Mangawhai Harbour Restoration Society chair Peter Wethey. Photo / Susan Botting - LDR Northland
Mangawhai Harbour Restoration Society (MHRS)’s Peter Wethey chairs the community group credited by many as having had a key role in the spit surviving to the degree it has. The society runs New Zealand’s only dredging operation of its type, sucking up sand blown into the sea from Mangawhai Sandspit and putting it back on to the rare coastal landform.
Wethey said the dredging was about keeping the harbour’s ever-filling navigation channels open and protecting the spit with an about 800m long harbourside bund – effectively a man-made sand dune strip edging to protect it from future breaching. MHRS dredge operator Mark Vercoe said the process of sustainably delivering sand from the harbour floor to the prescribed location, that continued to strengthen spit protection, was an exacting one. Just over 5000 Kaipara District Council (KDC) Mangawhai Harbour catchment ratepayers contribute $80 annually towards the society for its work. Kaipara Mayor Craig Jepson said the money was well spent to protect the spit, echoing many in the community by saying the group had to navigate significant bureaucracy to do its work.

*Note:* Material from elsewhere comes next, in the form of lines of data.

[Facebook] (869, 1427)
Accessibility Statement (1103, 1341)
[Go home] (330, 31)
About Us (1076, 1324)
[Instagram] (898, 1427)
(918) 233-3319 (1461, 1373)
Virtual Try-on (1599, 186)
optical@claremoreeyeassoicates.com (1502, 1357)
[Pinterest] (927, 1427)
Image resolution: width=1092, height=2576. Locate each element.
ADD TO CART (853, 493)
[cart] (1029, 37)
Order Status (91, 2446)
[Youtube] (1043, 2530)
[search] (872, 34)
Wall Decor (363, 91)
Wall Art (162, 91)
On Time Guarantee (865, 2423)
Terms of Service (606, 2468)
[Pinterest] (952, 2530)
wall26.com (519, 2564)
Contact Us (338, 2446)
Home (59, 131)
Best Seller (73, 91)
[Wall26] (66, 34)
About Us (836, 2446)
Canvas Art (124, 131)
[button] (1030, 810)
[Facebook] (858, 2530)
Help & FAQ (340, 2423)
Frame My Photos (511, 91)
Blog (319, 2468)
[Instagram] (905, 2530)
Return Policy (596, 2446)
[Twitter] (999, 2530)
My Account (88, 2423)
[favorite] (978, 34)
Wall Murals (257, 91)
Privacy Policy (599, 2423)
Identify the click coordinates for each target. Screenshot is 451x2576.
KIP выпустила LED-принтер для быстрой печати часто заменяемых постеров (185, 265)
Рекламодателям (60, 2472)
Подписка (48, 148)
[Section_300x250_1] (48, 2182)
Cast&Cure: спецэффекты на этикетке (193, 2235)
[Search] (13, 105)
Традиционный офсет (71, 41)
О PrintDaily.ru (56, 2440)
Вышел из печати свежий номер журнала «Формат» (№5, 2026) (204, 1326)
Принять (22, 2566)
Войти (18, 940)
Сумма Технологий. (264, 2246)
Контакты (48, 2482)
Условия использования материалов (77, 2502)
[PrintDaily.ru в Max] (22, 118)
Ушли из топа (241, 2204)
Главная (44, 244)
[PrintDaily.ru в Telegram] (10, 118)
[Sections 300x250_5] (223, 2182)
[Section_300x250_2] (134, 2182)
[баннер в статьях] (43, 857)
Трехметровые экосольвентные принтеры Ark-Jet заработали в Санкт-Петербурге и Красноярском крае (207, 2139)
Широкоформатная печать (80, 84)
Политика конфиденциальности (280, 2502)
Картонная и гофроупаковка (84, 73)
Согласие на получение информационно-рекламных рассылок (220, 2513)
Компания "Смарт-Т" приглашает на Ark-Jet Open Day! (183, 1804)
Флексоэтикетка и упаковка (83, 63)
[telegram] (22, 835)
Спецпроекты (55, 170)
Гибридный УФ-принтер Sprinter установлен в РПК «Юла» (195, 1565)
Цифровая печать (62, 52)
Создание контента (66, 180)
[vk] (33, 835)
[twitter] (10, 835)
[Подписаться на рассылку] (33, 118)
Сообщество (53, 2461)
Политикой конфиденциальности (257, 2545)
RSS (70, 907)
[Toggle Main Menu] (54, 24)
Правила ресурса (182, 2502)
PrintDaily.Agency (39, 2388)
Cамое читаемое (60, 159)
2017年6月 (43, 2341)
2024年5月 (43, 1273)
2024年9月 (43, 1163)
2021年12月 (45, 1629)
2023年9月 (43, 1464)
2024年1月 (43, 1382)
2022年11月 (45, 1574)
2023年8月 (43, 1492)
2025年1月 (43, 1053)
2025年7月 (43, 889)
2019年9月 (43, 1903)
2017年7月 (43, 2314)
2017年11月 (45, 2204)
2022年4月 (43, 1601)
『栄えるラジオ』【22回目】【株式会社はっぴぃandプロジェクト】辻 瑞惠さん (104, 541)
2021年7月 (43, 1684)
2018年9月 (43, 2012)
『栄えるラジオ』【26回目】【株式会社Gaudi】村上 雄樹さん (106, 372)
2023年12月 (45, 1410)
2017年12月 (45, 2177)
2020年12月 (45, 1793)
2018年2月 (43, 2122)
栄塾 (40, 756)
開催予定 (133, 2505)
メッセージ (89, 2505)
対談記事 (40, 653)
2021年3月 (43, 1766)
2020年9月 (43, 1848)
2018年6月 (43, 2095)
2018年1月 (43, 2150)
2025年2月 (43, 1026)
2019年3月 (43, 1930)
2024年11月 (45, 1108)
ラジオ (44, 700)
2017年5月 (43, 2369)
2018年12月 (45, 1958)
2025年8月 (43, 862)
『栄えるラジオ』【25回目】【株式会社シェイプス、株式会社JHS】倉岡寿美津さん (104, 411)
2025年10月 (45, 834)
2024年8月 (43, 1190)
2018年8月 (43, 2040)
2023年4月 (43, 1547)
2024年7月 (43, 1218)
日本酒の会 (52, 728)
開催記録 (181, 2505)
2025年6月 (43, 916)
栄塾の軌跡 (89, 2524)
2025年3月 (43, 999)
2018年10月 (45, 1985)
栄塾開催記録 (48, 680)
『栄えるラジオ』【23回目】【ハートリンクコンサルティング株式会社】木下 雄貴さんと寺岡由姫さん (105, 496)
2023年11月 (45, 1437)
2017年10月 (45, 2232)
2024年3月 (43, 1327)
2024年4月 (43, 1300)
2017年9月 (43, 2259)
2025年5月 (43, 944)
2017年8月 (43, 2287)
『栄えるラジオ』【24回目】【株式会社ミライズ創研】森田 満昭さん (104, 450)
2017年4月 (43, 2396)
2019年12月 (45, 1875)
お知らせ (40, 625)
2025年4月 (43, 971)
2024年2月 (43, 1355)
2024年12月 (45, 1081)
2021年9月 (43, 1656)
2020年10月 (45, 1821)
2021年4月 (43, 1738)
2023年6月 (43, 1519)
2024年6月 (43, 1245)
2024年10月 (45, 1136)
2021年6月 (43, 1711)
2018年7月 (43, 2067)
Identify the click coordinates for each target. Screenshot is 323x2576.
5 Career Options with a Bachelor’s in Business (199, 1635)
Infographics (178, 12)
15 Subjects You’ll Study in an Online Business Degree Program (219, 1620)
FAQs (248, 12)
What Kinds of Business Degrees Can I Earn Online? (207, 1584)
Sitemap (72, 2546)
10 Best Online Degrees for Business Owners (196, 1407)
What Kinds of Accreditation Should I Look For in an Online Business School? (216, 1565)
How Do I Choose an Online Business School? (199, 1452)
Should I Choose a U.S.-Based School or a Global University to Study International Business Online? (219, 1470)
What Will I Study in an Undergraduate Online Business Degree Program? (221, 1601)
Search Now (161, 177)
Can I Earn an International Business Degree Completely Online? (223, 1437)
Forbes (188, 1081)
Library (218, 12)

Kaipara District Council mayor Craig Jepson in Mangawhai. Photo / NZME
Northland Regional Council (NRC) governs consenting for the dredge’s sand extraction with up to 50,000 cubic metres of sand dredgings allowed annually. More recently that quantity was not fixed but instead dependent on location and dredging depth. Dredging must take place between April and December each year, depending on where it happens and the values of those locations – outside the fairy tern breeding season. DoC rules on where the dredgings can go on the spit. DoC acting operations manager – Whangārei Sarah Newman-Watt said the Mangawhai government wildlife refuge reserve was protected for its ecological significance, particularly for its critical nesting habitat for New Zealand’s fairy tern/tara-iti and northern dotterel.

DoC acting operations manager - Whangārei Sarah Newman-Watt. Photo / Supplied - Local Democracy Reporting Northland
She said the sandspit was the country’s largest tara-iti breeding site with fewer than 45 individuals left. Fairy Tern Trust convenor and Mangawhai property owner of three decades Heather Rogan said the spit was critical for the bird’s future. It was currently home to all but one of New Zealand’s tara-iti nesting sites.

University of Auckland coastal geomorphologist professor Mark Dickson at a recent Mangawhai meeting. Photo / Susan Botting - LDR Northland
University of Auckland coastal geomorphologist professor Dr Mark Dickson said it was about how well the spit would do its job of protecting the Mangawhai community. The work of the community was essential. Thousands of sand dune plants, kilometres of sand fencing to trap sand, pest control work and dredgings from the harbour going on to the sandspit towards maintaining its resilience are among this work. Dickson said the spit would undoubtedly breach again if left to its natural cycles without this community input. “The spit’s not quite holding its own. It requires quite a level of intervention,” Dickson said.
Save Our Sands spokesperson Ken Rawyard gave the spit a D health report card. He said DoC was prohibiting the re-establishment of critical vegetation cover on the spit because of concerns about the fairy tern. Newman-Watt said this was not the case. It was actively encouraging the re-establishment of appropriate dune vegetation where it supported the sandspit’s health and resilience and did not conflict with conservation goals. Fairy terns needed open shell patches with very little to no vegetation for nesting. “At known nesting sites, DoC removes or limits vegetation to preserve these rare habitat conditions,” Newman-Watts said. Mangawhai sandspit was a dynamic system that required careful, site-specific management.
NRC local coastal south councillor Rick Stolwerk acknowledged there were processes that needed to be navigated before dredging began. He said the spit was not faring as well as it could, but community members were doing great work.
Te Uri o Hau Environs representative Cindy Hempsall did not want to comment on Mangawhai sandspit.